Last November, I joined Trainer Road in an effort to bring a little more intensity and purpose to my riding. It is now about two months later and in that time, I've logged somewhere around 500 miles on the trainer. All of these rides have been done using Trainer Road. In short, TR has been a great tool for training so far this year. Here are the benefits that I've noticed:
An affordable way to train with "Power": Since I don't own a Power meter, I usually gauge my effort according to Heart Rate and/ or perceived exertion. TR allows you to establish a virtual power based on the trainer that you use (they have a list of many different brands/ models, so you're likely to find yours). Whether or not virtual power is completely accurate is difficult to say, but used consistently, it allows you to establish a basis for comparison with yourself, which is really what matters. However, for a middle of the pack guy like me, it fits the bill at a nice price point. In the nearly 30 rides that I've done, I've definitely developed a sense of what my effort feels like at different power levels. Since HR and cadence are also detailed on the TR software, it has helped me to get a sense of how hard I'm working at various stages in any given workout.

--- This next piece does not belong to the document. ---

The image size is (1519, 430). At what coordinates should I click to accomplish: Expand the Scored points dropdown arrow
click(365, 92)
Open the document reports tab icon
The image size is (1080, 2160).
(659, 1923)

I've also done two FTP tests using TR. Each was an hour long ride building up to the last 20 minutes done as hard as is sustainable. From that last 20 minnutes, an FTP is established. Subsequent workouts are done in relation to this FTP so if a workout interval requires you to ride at 90% of your FTP, it will automatically adjust to that percentage. The first test I did right after I joined TR. I established an initial FTP of 182 on that ride. In mid-January I completed a second FTP test with a score of 196 watts. The graph from each test is listed below (Note: The initial test was set with FTP at 200 which was just a "guess" as I hadn't tested before. The second test shows an FTP of 182, the result from the first test. After the second test, a new FTP was established at 196). I'll plan on doing another FTP test in about a month to see how I've progressed.
|First FTP test in Late November with a result of 182 Watts.|
|Second FTP in January. Result was an FTP of 196 Watts.|
More purposeful riding: In the past, I would usually get on the trainer and spin at a steady cadence for somewhere between 30-50 minutes. Very rarely would my ride extend beyond this level. And while my average trainer ride is currently only at about 1.2 hours, they involve a lot less mindless spinning and much more purposeful training. In the last few months, I've become familiar with everything from Isolated Leg Drills to Over and Unders to 30 second bursts at 130% of FTP. The rides on TR do an excellent job of maximizing your workout time. Now keep in mind that they aren't at the same level as the insane and appropriately named "Sufferfest" videos (that shit really is crazy!), but they also don't let you sit back and relax.
|TR captures "Career" stats, documenting the data from all of your rides.|
|A "snippet" of the Sweet Spot Plan.|
But does it work?: Last weekend the weather was just too nice to stay inside. I decided to go for a 40 mile ride outdoors. I looked at the planned two hour ride on TR that basically consisted of 4x25 minute intervals at a higher pace (still below FTP however). Using my Garmin, I set up an interval workout to use during my ride, and although I didn't have the benefit of Power, I made an effort to ride at a higher cadence/ effort during each interval. I rode the 40 mile route in just over two hours with an average speed of 19.7 mph. I also noticed that my average cadence was 84 rpm. This is an improvement from other rides where I usually average anywhere from 74-77 rpm. Right now, my riding seems similar to where I would be in early to mid- Spring. For the Ironman, I'm hoping that my average speed is not below 17 mph, so I feel like the time on the trainer is helping me to get closer to that goal.
|Results of an outdoor ride after 2 months on TR.|
TR is good if:
- You want to train indoors, but find the trainer a bit boring.
- You would benefit from having training plans and workouts available that meet your riding needs (whether that's triathlon, criteriums, or cyclecross).
- You are time-crunched and need to use the trainer to get workouts completed.
- You love data
You can skip TR if:
- You plan to do more than 70% of your riding outdoors.
- You just want to spin and aren't focused on a long term goal or plan.
- You have no interest in data.
- You don't ride a bicycle at all.
I'll continue to use TR during the next several weeks and I imagine that it will still play a big part in my training until early summer when my schedule "lightens up" a bit.